15 thoughts on “Feedback for Rebeca”

  1. Your essay was really interesting, I liked the beginning it hooked me and had me wondering. I liked the specific details you gave for example when you talked about your tutor, how your mom had a heavy accent, and how you were excited about school. I think it was really messed up for you to get discriminated against just because of your last name. I thought it was inspirational when your mom told you that your just gonna have to prove them wrong. Something to improve on is stretching out your sentences because they were too short.

  2. I enjoyed your essay, it included lots of details. This essay seem like something that followed you throughout your life and it may be stuck with you. I think you should reword a couple of words and you can also include how things are with your language too day. I think you can add semicolons in especially where your short sentences are because they can be extended.

  3. The essay was really good and interesting, Also was very interesting how this experience help you grow and I like it because I can relate to it as an immigrant. Also you should add more in your conclusion. I like the details that you put like how your mother used to pronounce the “r”

  4. I’ll first start off by saying that I love how you opened, the beginning of your essay was flawless, I like how you started us off with a definition and then a follow up question. I also admired how you talked about your life being revolves around Spanish and then you gave examples; this gave the reader a feel of how much things changed for you when you started school, I also liked your word choice, “utterly” let us as the reader know exactly how excited you were. I do wish you explained how you felt when you were put in the ESL class

  5. Your essay was very interesting, it caught my attention from the opening paragraph your opening was great. I like the way you explained the lesson that you learned. the essay was very detailed, I like how you explained how your mothers English was kind of rough and how she articulated words with a Spanish accent. One thing I disliked was how short the paragraphs were, you could have extended the paragraphs by expanding on ideas or by combining some of the sentences you had .

  6. I enjoyed how you discussed your obstacle, you made sure you put detail into it and you were descriptive. I felt like I was able to visualize it. You also did not have many grammar mistakes. However, a certain part where I felt like you could have added more details was when you discussed crossing the border. I felt you could have discussed what you do remember.

  7. I enjoyed reading your experience with language with first coming to this country and your encounters with it. Along with that the first paragraph was written well which grabbed the readers attention wondering what was to come in the essay.

  8. Your essay is extremely captivating, it hooked me from the very start which made me enjoy reading it. I though you had a great amount of detail; specifically the pronunciation of the “r“. I didn’t spot any grammatical errors, however you can expand some more on the things you mentioned in your essay as a way to make your sentences a bit longer.

  9. I love how you described your experience with the English language. You gave so many details from your view and those around you. I love how you out so much attention to detail.

  10. Your essay was really interesting, I liked the beginning it hooked me and had me wondering. I liked the specific details you gave for example when you talked about your tutor, how your mom had a heavy accent, and how you were excited about school.  I didn’t spot any grammatical errors, however you can expand some more on the things you mentioned in your essay as a way to make your sentences a bit longer.

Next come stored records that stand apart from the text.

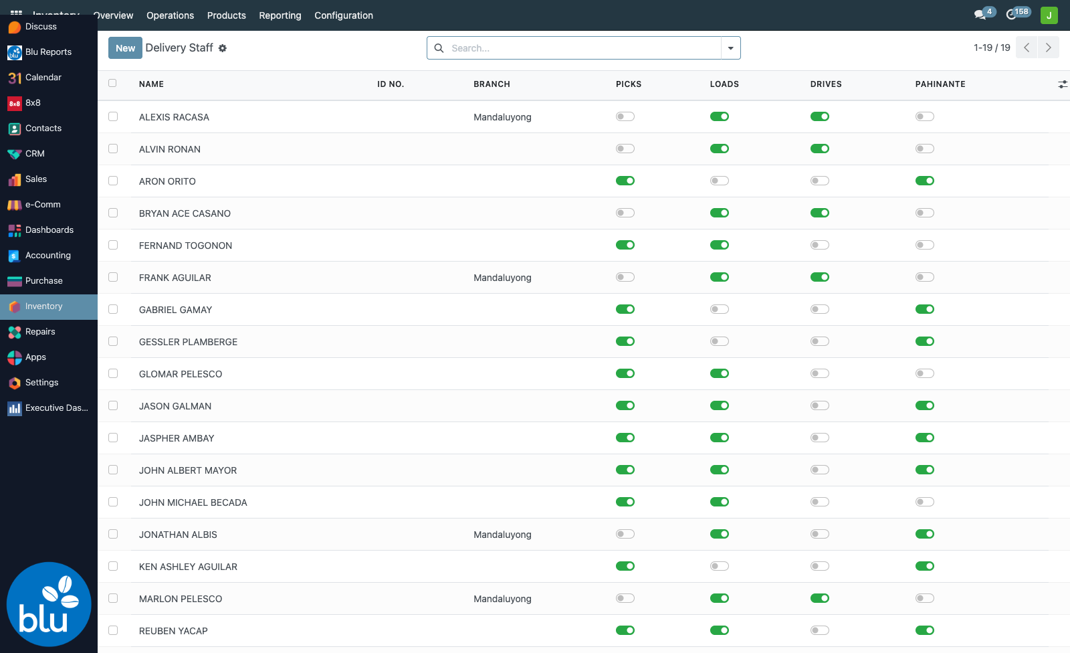Click into the Search field
The image size is (1070, 653).
coord(583,48)
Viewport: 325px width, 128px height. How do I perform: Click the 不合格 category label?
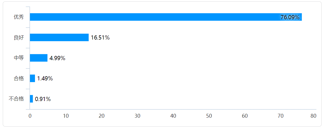pos(16,99)
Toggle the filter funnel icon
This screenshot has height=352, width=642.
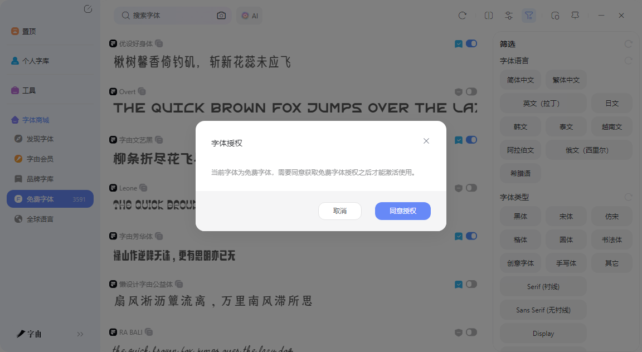[529, 16]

  11. I like how you started off your essay it really grabbed my attention I also like how you mentioned how much of an impact this experience had on your life you should mention what this experience shows about our society and the world we live in. you had a few grammatical errors that need to be fixed.

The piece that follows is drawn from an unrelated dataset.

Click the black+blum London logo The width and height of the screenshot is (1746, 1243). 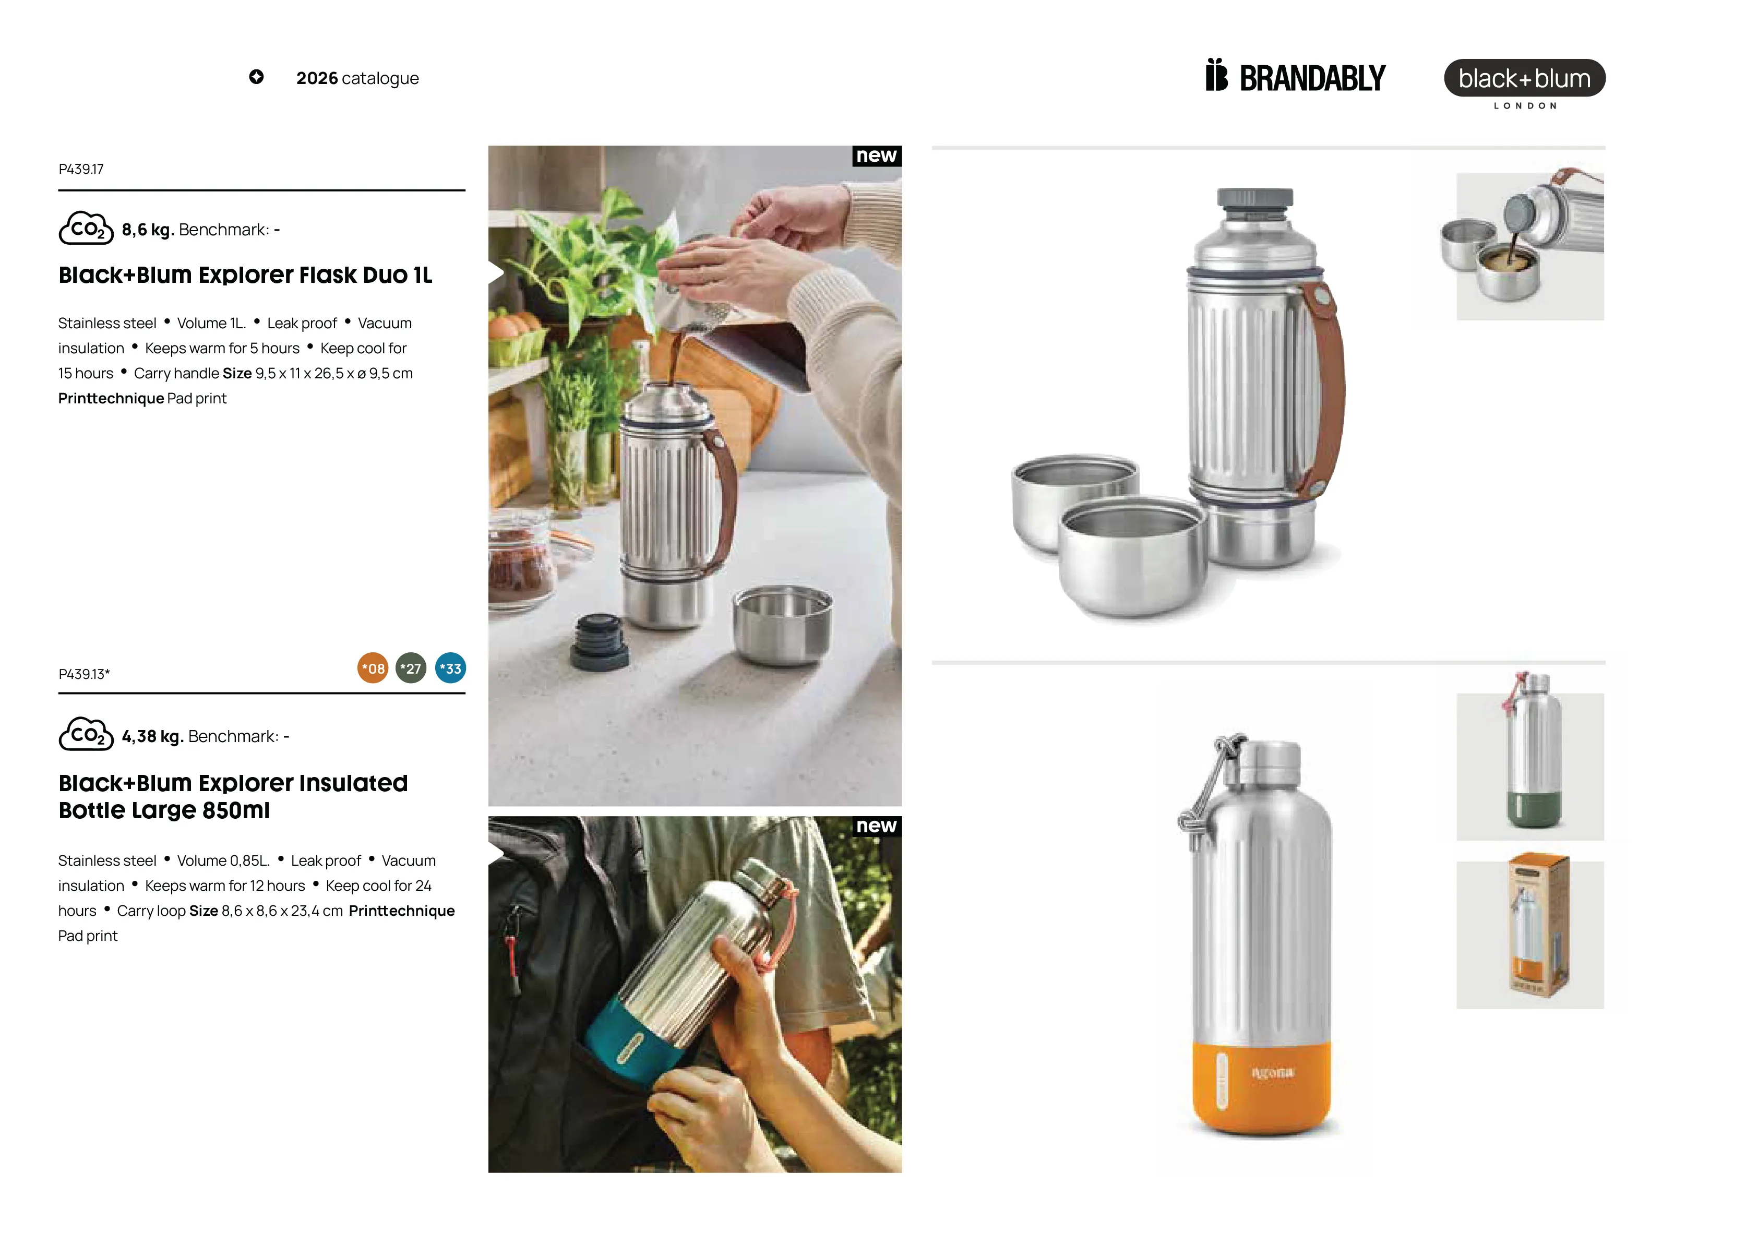1524,84
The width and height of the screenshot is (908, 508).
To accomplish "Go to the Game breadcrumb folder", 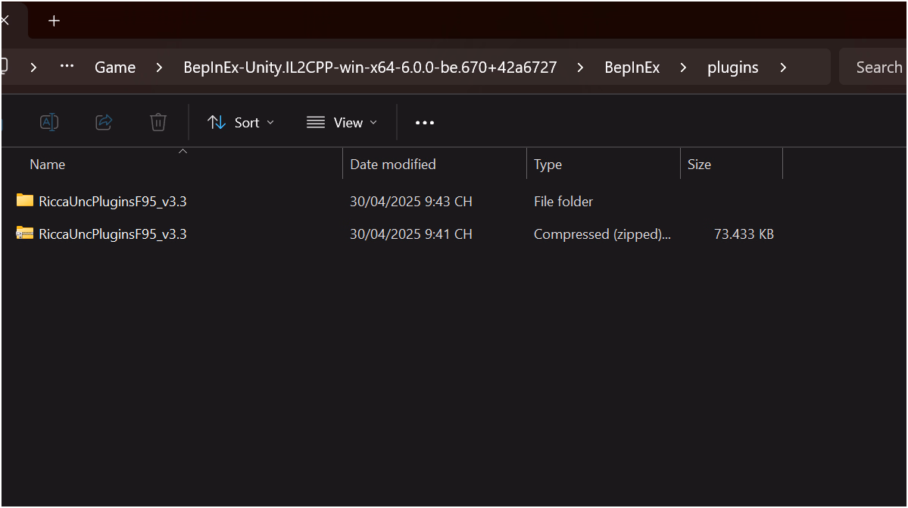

  12. I really enjoyed reading your essay and found it eye opening because it helped me see the difficulties immigrants had to face after going to a new environment. In addition, including the way your mom pronounces “r”‘s with an accent is a good detail because it showed a contrast between adjusting to coming to the Americas and her heritage back home.

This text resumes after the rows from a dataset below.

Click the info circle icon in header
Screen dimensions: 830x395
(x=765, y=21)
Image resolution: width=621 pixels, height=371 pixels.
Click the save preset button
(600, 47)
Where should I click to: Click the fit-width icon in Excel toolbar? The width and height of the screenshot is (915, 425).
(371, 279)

  13. I really liked this essay because I was able to connect with it on a personal level. I have never noticed any discrimination against me in my time, however I know how it feels to be bullied for being someone who is considered abnormal in a certain school society.

  14. I really liked your first sentence it was really powerful, also I liked the part where your mom was talking with you. I want know more details about who the people that asked you a question and what kind of question they asked you. overall your essay was powerful, I enjoyed reading your essay.

  15. I really like your essay it was a good start. You just have to expand on one idea only! Add details about a specific experience you went through. Have multiple paragraphs instead on short paragraphs.